There are movements and discussions happening about this, primarily with Millennial and GenZ demographics. I saw something on social media talking about how $100k was such a “you’ve made it, you’re rich milestone” for so long and how although it’s way above many people’s incomes, most families barely make ends meet with that. $100k in 1980 would be $363k today ($228k in 1990 and $173k in 2000).
The migrant children issues are difficult to solve with the infrastructure we have in place right now. If we had better immigration policies so families could legally work here and not be separated from their children, enforcement for kids to be educated instead of turning a blind eye to child labor, a better foster care system for kids who arrive alone, and universal healthcare that would be an improvement.

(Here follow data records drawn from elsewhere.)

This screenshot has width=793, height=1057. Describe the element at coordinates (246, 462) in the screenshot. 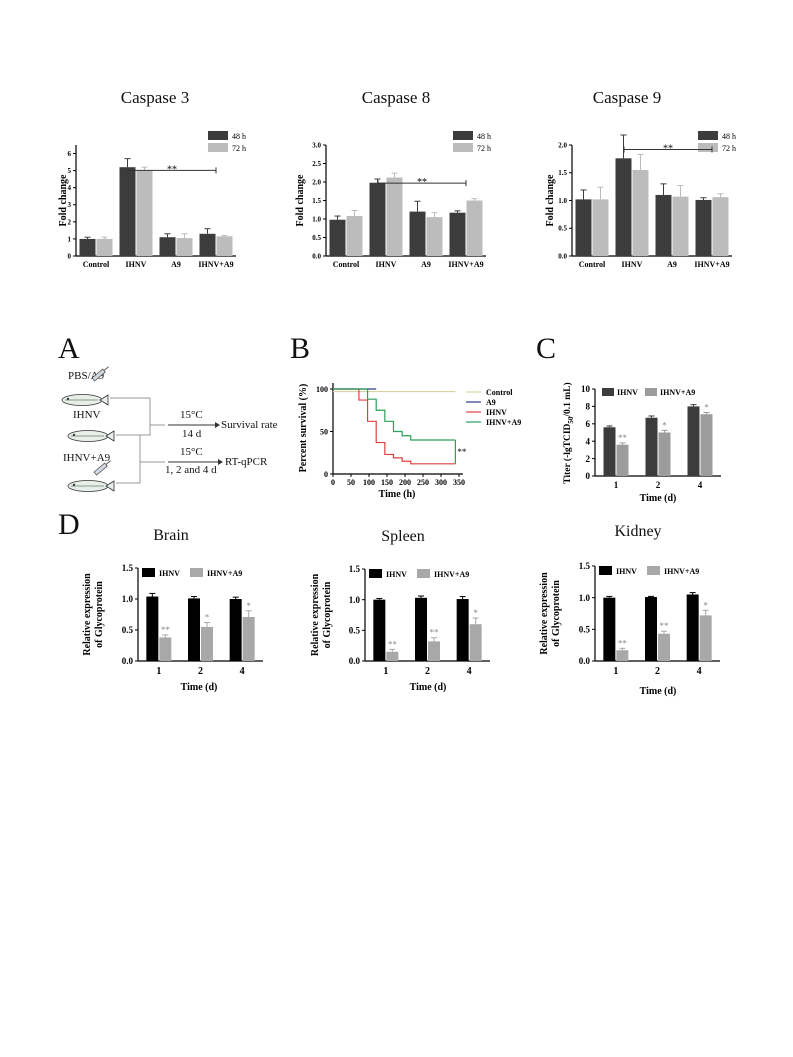

I see `arrow2-result: RT-qPCR` at that location.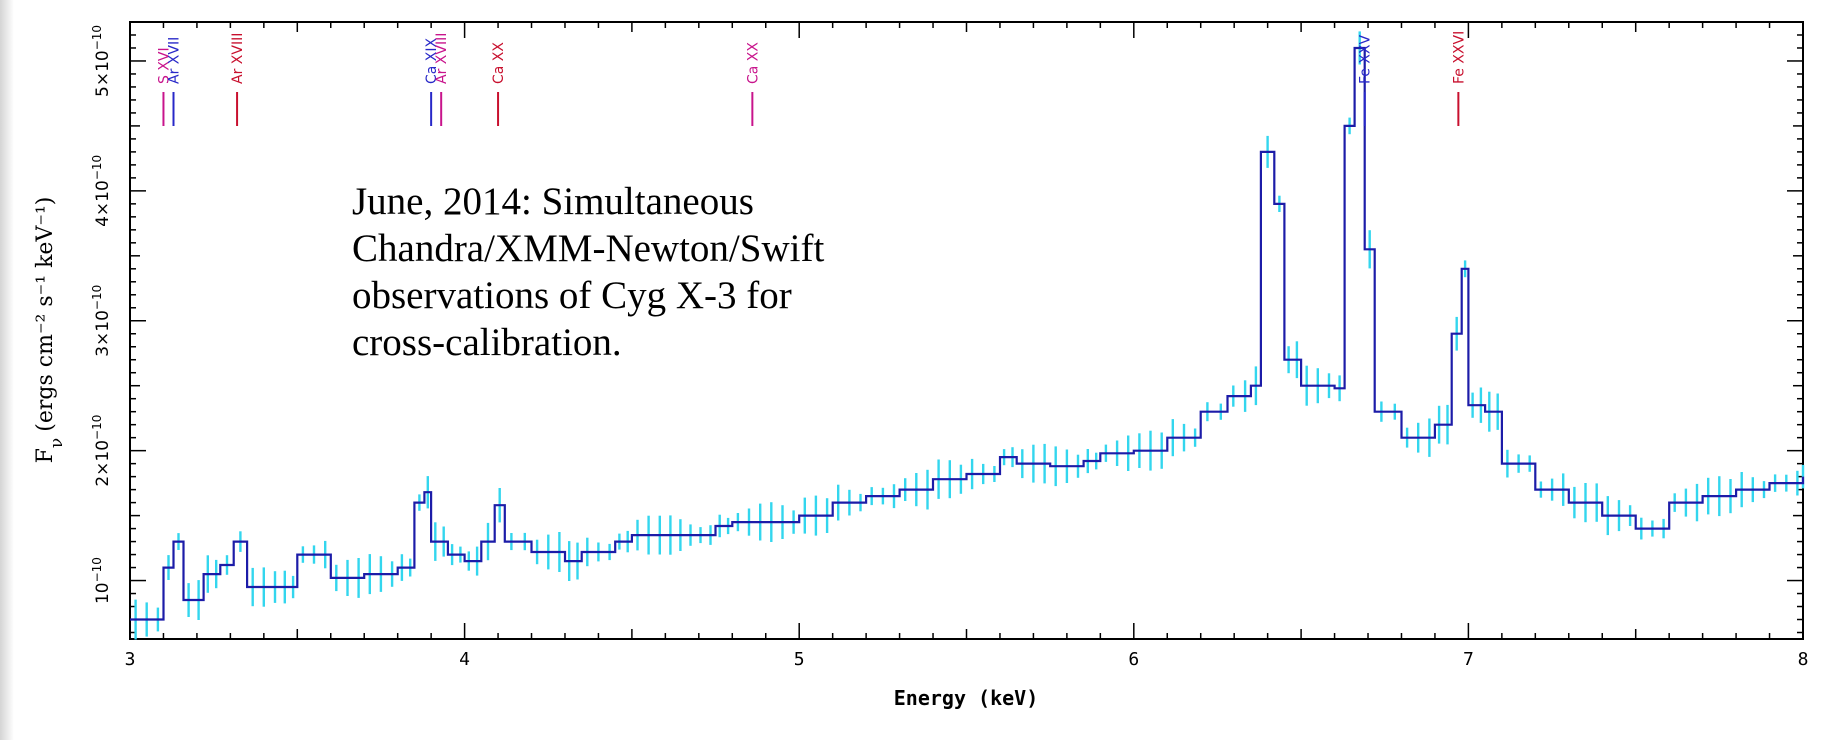 The width and height of the screenshot is (1839, 740). I want to click on y-axis-label-subscript: ν, so click(57, 443).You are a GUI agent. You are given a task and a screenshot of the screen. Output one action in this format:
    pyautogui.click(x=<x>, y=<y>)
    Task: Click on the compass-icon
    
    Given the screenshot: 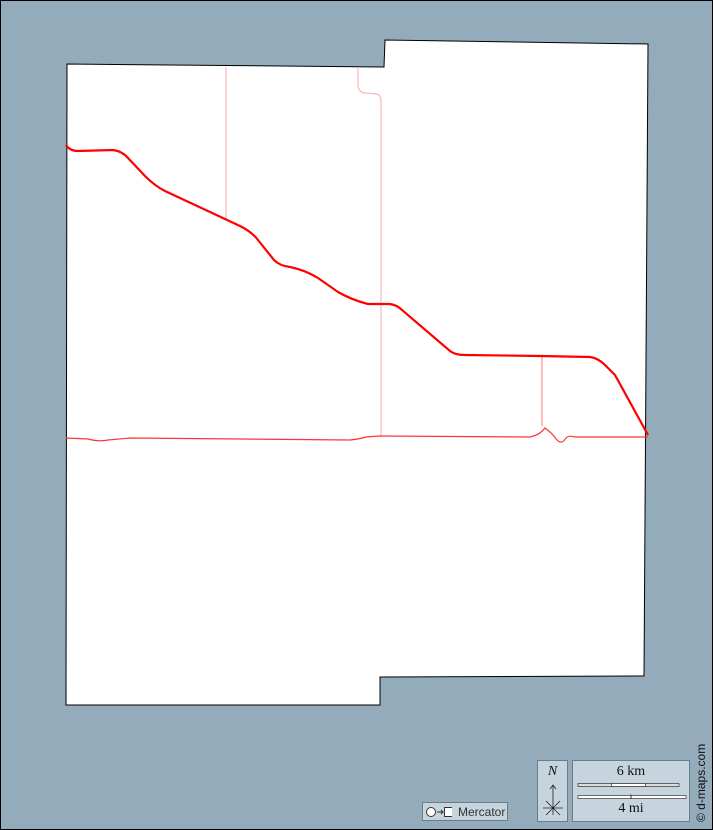 What is the action you would take?
    pyautogui.click(x=553, y=800)
    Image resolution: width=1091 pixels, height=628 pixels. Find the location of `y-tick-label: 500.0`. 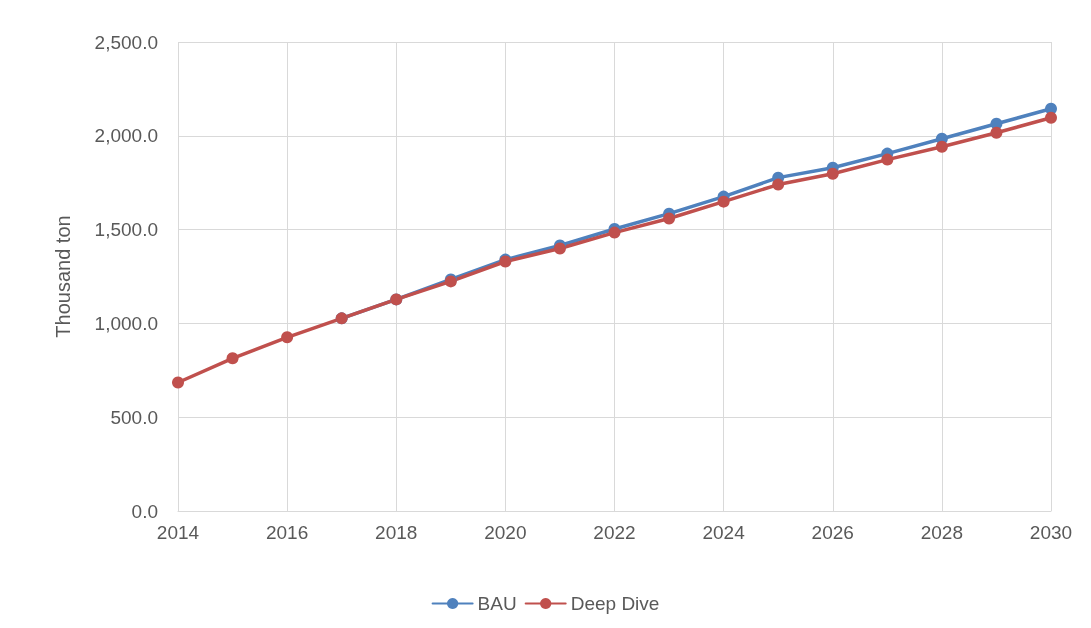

I read the article this weekend, and I was just down afterward. Lots of emotions.
I think back to the story I’ve heard around when The Jungle was published, and it lead to real reform. And I wonder what it would take today. Because, in many cases, we are no better with labor now. But I feel there is so much if the population that would see this as a “them” problem and not feel any compassion because it would never happen to them. And how far we’ve fallen.
Exactly - what it would take today would be for little blonde haired Susie and blue eyed Billy to be the ones working night shifts, risking their lives, blowing out Cheeto colored snot, and missing school. Then MAYBE it would matter.
If Cheeto dust is so horrible for the employees to work with, do we really need flaming hot Cheetos and the other 68 varieties of Cheetos in our lives? No. We’ve gone too far.